**Task to complete**
Please copy only the material from the line that has "At what coordinates should I click to accomplish: Open" to the very last line, both ends included, exactly as written and without pictures.

**Data provided**
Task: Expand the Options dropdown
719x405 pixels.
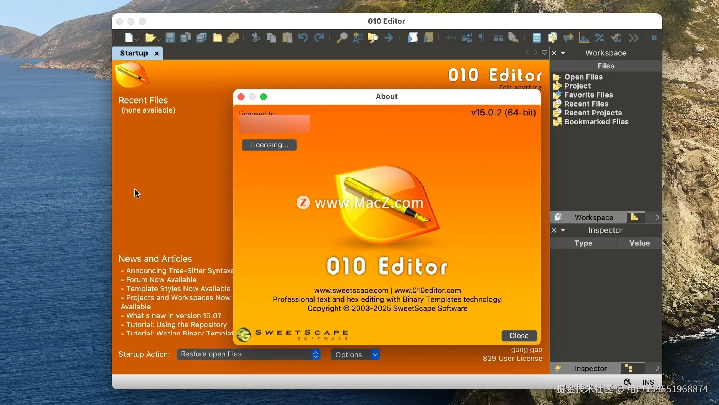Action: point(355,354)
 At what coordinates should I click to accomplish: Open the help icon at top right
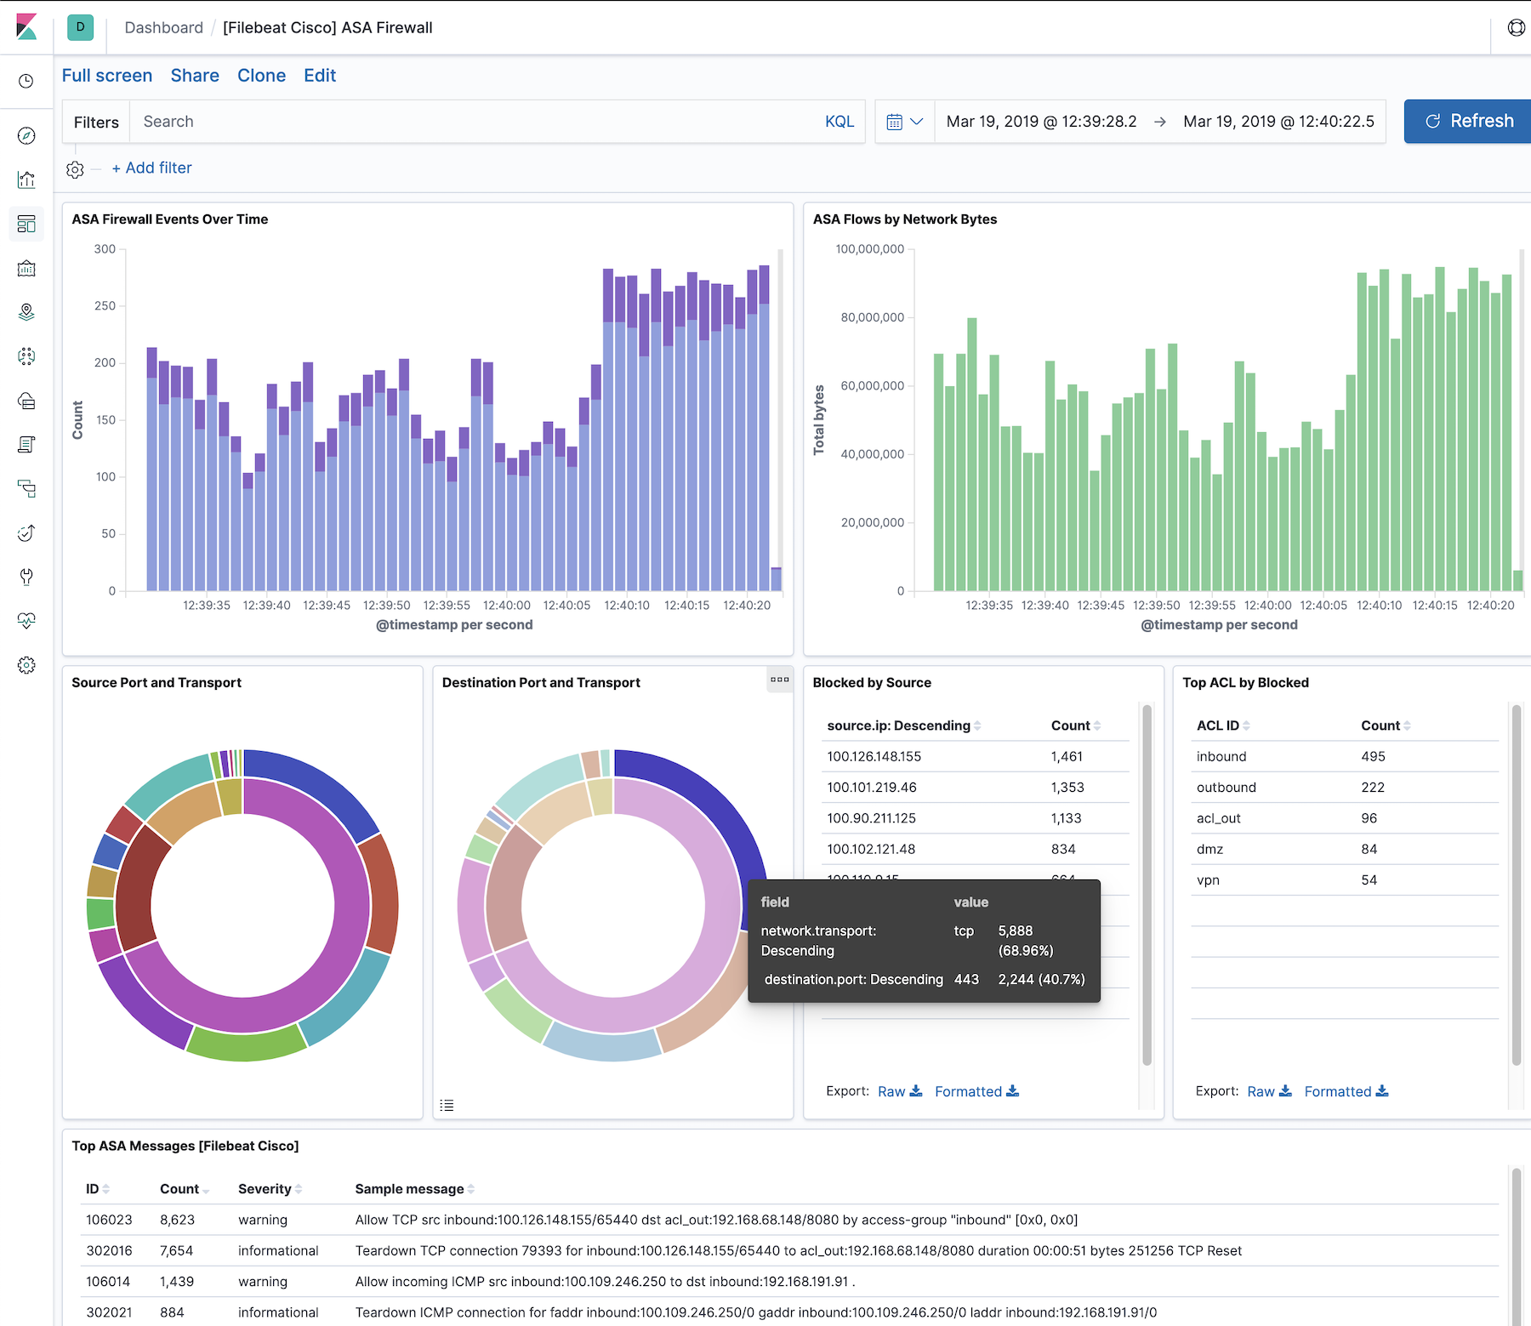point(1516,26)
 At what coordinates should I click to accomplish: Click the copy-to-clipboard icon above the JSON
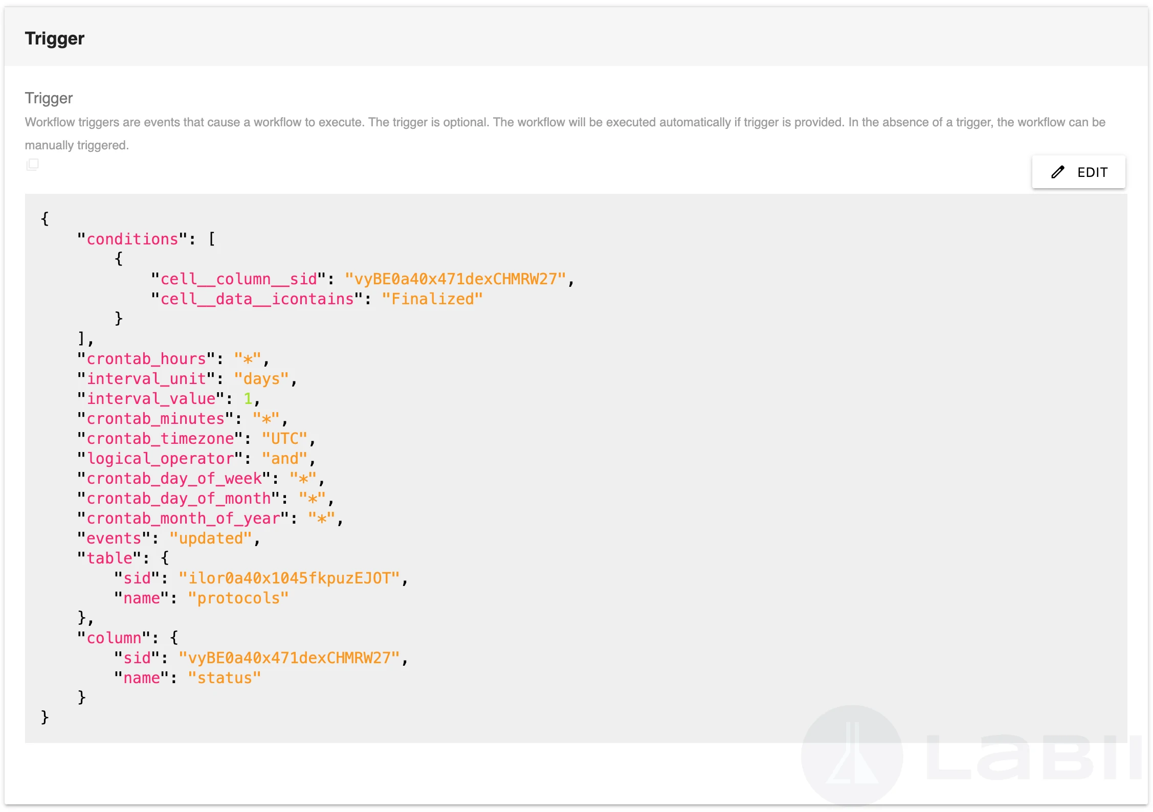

**Response below**
 At what coordinates should I click to accomplish: Open the help icon at top right
point(1516,26)
 At what coordinates should I click to accomplish: Click the copy-to-clipboard icon above the JSON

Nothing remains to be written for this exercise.